AMD, which is headquartered in Sunnyvale, California, announced its purchase of Nitero for an undisclosed price on Monday. Nitero has developed a 60 gigahertz wireless chip that it says can transmit high-resolution video without any delays or lags.
Roy Taylor, AMD's vice president of alliances, told the Virtual Reality World Congress, an industry conference in Bristol, England, on Wednesday that virtual reality's growth has been held back by VR headsets' need to be tethered to a personal computer or gaming device with a thick cord.
Mr Taylor rebutted the idea that lower-than-projected sales of headsets, like Facebook Inc's Occulus or HTC Corp's Vive, mean that virtual reality is overhyped and would not become a mainstream technology. Such criticism, he said, was like Time magazine saying in 1994 that the internet would never amount to anything.
AMD has bet heavily that the growth of virtual reality and augmented reality will lead to higher demand for the high-end graphics processing units and central processing units it sells. To help promote these technologies, the company has helped sponsor virtual reality films, games and stand-alone experiences.
Mr Taylor cited estimates that say by 2020 there will be 23 million room-based virtual reality headsets in users' hands and 122 million mobile-based virtual reality headsets, such as Google's Daydream, purchased.
While Mr Taylor said that the high video frame rates required to produce virtual reality that is comfortable for people to watch, without becoming nauseous, posed a challenge for filmmakers and game designers who wished to create virtual reality content, chipmakers will soon overcome this technical hurdle.

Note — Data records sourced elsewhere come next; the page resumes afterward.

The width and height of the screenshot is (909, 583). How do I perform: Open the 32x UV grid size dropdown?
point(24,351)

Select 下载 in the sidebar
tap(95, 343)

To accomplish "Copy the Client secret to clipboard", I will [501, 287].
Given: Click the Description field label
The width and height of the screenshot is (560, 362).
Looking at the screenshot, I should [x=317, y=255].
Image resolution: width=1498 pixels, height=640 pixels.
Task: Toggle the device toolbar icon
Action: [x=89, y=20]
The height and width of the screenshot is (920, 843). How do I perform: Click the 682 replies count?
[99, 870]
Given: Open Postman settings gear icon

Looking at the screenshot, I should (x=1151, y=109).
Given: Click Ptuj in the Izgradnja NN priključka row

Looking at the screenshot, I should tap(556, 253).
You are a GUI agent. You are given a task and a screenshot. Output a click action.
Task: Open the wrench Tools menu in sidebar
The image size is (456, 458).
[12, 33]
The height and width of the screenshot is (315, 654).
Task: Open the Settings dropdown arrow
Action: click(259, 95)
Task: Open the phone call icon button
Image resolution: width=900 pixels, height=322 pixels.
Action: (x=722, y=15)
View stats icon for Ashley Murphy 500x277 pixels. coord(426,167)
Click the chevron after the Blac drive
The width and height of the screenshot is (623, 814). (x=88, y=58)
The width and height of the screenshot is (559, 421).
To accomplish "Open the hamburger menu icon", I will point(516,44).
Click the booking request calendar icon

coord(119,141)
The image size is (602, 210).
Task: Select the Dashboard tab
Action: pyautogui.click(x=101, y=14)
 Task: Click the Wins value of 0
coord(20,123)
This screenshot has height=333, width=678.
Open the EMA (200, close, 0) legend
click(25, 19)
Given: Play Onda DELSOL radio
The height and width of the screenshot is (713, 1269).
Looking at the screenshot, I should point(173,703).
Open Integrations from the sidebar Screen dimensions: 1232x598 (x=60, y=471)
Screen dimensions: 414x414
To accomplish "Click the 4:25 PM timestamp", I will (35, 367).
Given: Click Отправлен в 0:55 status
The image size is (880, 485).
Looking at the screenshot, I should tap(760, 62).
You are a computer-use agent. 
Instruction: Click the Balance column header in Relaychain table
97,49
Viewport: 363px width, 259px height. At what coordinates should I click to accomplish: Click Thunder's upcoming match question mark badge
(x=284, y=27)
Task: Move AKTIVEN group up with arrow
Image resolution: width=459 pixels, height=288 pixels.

"The competition between us at AMD and Nvdia and Infineon is fierce and we are going to produce better and better GPUs and CPUs," he said. "Don't think about rendering today, think what rendering will be like in one to three years from now when you bring your content to market." He said that AMD sees location-based virtual reality experiences, where people go and pay to view VR content outside of their homes and which are often located in places like shopping malls, are also going to be a key business model for virtual reality and will help spread the technology. AMD has partnered with a number of these virtual reality experience venues in both the US, Europe and Asia.